No. 2:16 CV 56
OPINION and ORDER
In her complaint, plaintiff alleges that the Hammond Police Department ("HPD") visited the home of the decedent, John Edwards Brown, II, and his wife Jennifer Brown, on February 16, 2014. Plaintiff further alleges that John had a steak knife in his hand or one in each hand, and HPD officers fired multiple gunshots at him, causing his death. (DE # 1.)
Plaintiff filed the present suit against the City of Hammond and Brian Miller in his capacity as Chief of Police for HPD ("defendants"), among others. Defendants have moved pursuant to Federal Rule of Civil Procedure 12(b)(6) to dismiss Count II of plaintiff's complaint, which alleges a violation of 42 U.S.C. § 1983 for failure to train and supervise its work force and for employing a "shoot first, ask questions later" policy. (DE # 1 at ¶¶ 59, 60.) Defendants have also moved to strike the parts of the complaint using the phrase "shoot first, ask questions later" as scandalous under Federal Rule of Civil Procedure 12(f).

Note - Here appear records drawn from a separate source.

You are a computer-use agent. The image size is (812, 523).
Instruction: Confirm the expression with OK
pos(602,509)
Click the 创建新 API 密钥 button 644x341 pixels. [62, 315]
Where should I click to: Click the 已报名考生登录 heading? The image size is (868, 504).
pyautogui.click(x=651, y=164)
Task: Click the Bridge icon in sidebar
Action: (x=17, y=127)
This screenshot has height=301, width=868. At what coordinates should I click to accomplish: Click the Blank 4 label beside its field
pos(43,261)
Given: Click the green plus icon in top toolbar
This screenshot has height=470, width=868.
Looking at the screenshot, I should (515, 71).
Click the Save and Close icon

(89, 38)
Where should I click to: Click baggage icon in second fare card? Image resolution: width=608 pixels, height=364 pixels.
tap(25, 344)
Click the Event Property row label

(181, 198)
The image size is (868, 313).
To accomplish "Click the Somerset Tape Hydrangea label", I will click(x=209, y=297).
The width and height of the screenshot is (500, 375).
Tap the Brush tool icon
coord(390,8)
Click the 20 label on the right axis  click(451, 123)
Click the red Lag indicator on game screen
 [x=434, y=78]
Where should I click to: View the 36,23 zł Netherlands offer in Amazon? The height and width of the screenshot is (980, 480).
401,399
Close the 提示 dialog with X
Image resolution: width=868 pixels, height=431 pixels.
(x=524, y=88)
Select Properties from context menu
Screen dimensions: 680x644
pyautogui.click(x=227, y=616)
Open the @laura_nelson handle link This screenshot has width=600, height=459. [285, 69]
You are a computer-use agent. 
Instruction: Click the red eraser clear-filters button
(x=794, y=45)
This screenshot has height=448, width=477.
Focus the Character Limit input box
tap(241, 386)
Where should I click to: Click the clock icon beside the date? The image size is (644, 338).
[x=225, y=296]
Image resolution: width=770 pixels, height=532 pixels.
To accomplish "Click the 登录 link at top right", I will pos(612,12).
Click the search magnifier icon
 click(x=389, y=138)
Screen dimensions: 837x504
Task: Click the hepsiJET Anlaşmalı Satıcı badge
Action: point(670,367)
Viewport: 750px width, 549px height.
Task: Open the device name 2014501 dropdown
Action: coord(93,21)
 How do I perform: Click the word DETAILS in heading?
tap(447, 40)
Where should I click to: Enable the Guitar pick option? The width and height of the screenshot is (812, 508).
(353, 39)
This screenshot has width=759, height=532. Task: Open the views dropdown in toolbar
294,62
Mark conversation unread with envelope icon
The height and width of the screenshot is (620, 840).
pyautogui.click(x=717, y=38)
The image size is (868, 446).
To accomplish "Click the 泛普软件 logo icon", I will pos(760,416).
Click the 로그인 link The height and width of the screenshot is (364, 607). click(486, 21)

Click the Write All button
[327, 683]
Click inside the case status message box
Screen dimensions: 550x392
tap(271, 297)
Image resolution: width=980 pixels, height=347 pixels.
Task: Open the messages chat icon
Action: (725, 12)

A. Rule 12(b)(6) Motion to Dismiss
Defendants have moved to dismiss plaintiff's claims under Rule 12(b)(6) for failure to state a claim upon which relief may be granted. A judge reviewing a complaint under a Rule 12(b)(6) standard must construe it in the light most favorable to the non-moving party, accept well-pleaded facts as true, and draw all inferences in the non-movant's favor. Erickson v. Pardus, 551 U.S. 89, 93 (2007); Reger Dev., LLC v. Nat'l City Bank, 595 F.3d 759, 763 (7th Cir. 2010). Under the liberal notice-pleading requirements of the Federal Rules of Civil Procedure, the complaint need only contain "a short and plain statement of the claim showing that the pleader is entitled to relief." Fed. R. Civ. P. 8(a)(2). To satisfy Rule 8(a), "the statement need only 'give the defendant fair notice of what the . . . claim is and the grounds upon which it rests.'" Erickson, 551 U.S. at 93 (quoting Bell Atl. Corp. v. Twombly, 550 U.S. 544, 555 (2007)).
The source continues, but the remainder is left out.